One exception is the famous cave streets of Setenil de las Bodegas. We were particularly excited to have the chance to visit this village. Even on a chilly overcast November day, it seemed that many other people had the same idea. We drove from one edge of the village to the other and back before finding a parking space. We wondered how the place handled hordes of visitors in peak season. Once we found the famous little streets, we had to laugh: they’re so small, just a few tens of meters long. Yes, the overhanging cliff stone is dramatic — and practical. It’s obvious why the earliest inhabitants would take advantage of ready-made overhangs and secure caves. And on a hot summer day, enjoying an ice cream in the shade would be lovely.
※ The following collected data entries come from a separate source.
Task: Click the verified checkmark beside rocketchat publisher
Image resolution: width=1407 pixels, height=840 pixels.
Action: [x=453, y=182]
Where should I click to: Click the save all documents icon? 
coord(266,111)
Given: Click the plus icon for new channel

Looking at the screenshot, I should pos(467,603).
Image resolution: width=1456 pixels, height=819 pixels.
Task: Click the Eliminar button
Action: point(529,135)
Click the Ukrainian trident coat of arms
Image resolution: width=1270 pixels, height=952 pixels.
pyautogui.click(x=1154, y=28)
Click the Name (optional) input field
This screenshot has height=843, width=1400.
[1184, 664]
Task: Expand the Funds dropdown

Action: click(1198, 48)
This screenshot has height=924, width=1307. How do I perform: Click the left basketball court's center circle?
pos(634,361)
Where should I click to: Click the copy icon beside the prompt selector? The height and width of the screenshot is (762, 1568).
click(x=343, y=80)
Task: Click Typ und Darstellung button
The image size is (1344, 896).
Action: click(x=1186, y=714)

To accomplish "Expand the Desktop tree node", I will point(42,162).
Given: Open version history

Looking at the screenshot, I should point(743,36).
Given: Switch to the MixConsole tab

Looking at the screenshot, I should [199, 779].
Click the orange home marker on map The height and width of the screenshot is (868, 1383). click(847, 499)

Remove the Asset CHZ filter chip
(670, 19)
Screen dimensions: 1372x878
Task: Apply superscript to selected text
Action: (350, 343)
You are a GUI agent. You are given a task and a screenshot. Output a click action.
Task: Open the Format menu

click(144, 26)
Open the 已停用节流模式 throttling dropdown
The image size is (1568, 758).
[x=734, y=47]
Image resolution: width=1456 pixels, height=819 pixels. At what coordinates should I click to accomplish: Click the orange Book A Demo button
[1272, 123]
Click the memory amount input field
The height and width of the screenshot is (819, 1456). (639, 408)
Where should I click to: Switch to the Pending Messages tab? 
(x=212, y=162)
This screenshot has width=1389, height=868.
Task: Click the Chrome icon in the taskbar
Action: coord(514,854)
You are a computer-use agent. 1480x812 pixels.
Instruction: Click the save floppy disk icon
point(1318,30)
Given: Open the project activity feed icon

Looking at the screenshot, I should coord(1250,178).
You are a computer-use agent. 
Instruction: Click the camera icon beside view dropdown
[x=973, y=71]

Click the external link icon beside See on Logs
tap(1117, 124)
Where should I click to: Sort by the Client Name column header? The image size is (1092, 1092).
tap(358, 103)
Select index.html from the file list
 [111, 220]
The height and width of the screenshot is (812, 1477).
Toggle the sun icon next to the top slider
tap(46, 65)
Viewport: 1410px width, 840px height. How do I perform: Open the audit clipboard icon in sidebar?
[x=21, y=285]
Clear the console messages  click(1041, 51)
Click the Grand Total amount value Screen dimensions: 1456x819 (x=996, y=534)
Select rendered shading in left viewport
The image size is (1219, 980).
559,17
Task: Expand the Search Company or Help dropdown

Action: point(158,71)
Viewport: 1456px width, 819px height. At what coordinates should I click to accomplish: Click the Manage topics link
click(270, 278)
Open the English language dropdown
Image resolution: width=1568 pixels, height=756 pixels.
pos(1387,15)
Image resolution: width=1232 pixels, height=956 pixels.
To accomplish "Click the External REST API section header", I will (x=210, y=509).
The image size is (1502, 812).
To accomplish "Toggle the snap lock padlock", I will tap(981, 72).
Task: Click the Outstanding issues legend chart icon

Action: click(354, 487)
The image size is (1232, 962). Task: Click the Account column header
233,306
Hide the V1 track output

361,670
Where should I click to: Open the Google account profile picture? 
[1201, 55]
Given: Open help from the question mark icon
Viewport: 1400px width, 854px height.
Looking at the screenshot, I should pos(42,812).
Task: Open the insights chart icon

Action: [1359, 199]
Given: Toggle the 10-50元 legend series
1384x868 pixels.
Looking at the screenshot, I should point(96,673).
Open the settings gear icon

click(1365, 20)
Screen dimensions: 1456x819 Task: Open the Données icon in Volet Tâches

We think the pleasure in these villages is their beauty in the landscape, as well as pondering their long history. But if you’d like a historical tidbit or two, we’re happy to oblige:
Casares
The story has it that when Julius Caesar visited the area surrounding this small town, he ordered the construction of the village due to the curative properties of the sulphurous and alkaline waters on a skin infection which had plagued him since childhood. He also constructed a magnificent villa here which is today considered a major historic monument. *
Gaucín
The town’s magnificent castle originally was called “Zajra Guazan,” which is a combination of an indigenous term “Zajra” for rock and the Arabic “Guazan” for strong. The present village name was a shortening of these words. *
Setenil de las Bodegas
Setenil de las Bodegas is famous for its houses, bars, and streets built under and against huge rock overhangs along the Rio Trejo, creating the iconic “town under a rock” image. Historically it was a formidable Moorish stronghold whose rocky setting contributed to a long series of sieges during the Christian conquest.
Torre Alháquime
The village dates from Muslim times; it closely resembles Berber towns in the hills of north Africa. Torre Alhamique’s name comes from the Arabic Al Hakin family, meaning “the wise” or “the learned”. The town’s location – on the border between disputed Muslim and Christian areas – meant that it frequently changed hands between the two sides in the 14th and 15th centuries, before finally being conquered by Marques de Cadíz in 1485. *
Zahara de la Sierra
The village controlled a crucial pass between Ronda and Seville and became a flashpoint in the final wars of the Reconquista. The surprise Muslim recapture of Zahara in 1481 provided the pretext for Castile’s last war against the Emirate of Granada, giving the village an outsized symbolic role in the story of the Reconquista.
Back to Ronda
After visiting these White Villages, we started to think that perhaps Ronda was a big White Village. From the east, the densely packed buildings of the town gently cascade atop a promontory. But Ronda is more of a small city than a big village. Its Roman, Muslim, and Christian heritage is more complex than the single-castle White Villages.
Still, we looked for a vantage of the town from the western, cliff side. We expected to find a spread of white buildings atop the cliff. Instead, we found a dauntingly massive cliff with only hints of buildings on top. The Romans chose this spot because of the cliff — you can’t get more unassailable than this geography! So, not White Village. How about Cliff Town?